### Data
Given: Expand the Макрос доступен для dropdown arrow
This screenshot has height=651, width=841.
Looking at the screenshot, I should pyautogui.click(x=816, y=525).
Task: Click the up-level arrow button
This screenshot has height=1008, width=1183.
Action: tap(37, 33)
--
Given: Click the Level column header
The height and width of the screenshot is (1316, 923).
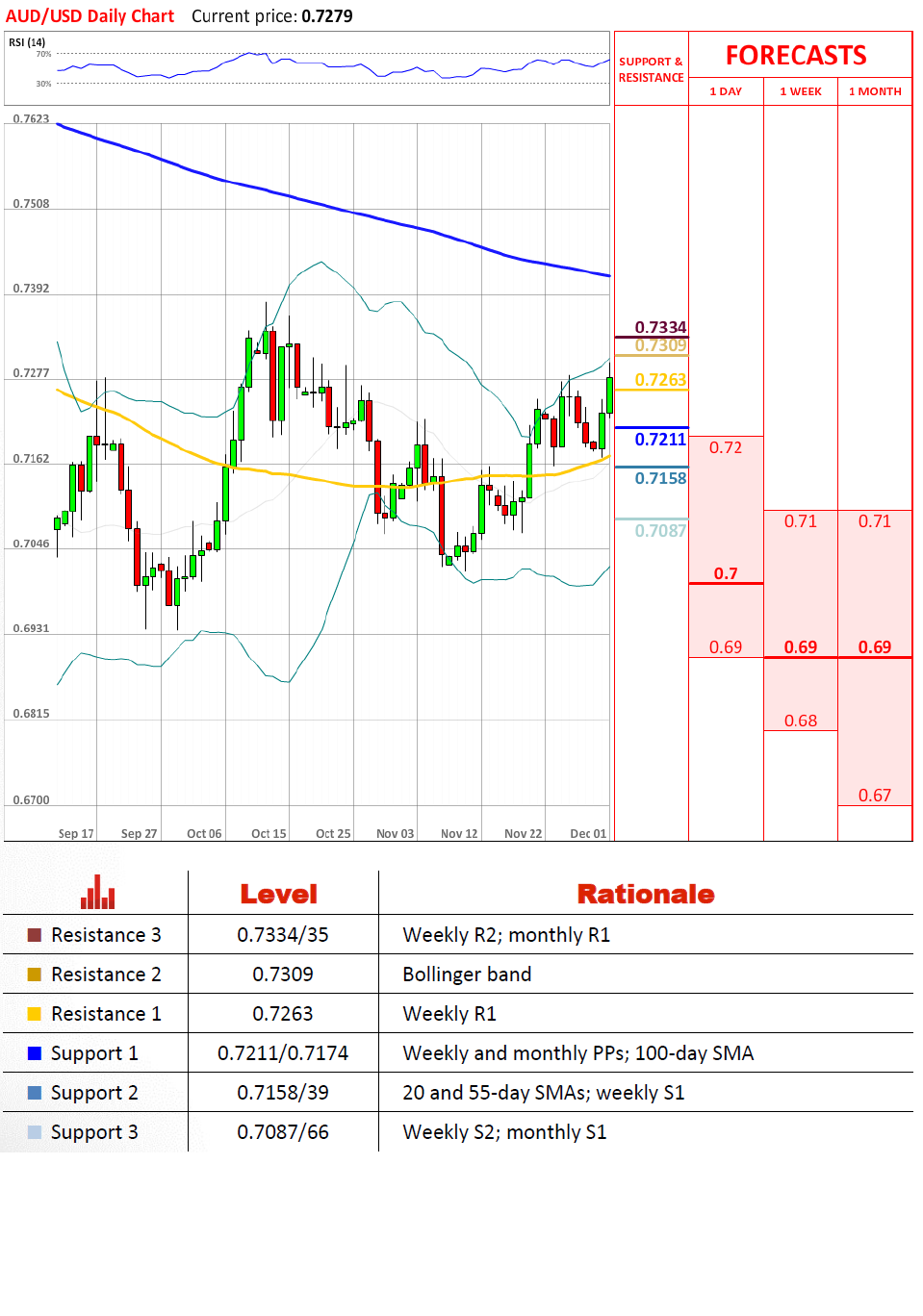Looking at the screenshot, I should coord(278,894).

### Problem to solve
Each line above that contains the string "Given" should be identified and copied.

### Solution
Given: Expand the Макрос доступен для dropdown arrow
Given: Click the Level column header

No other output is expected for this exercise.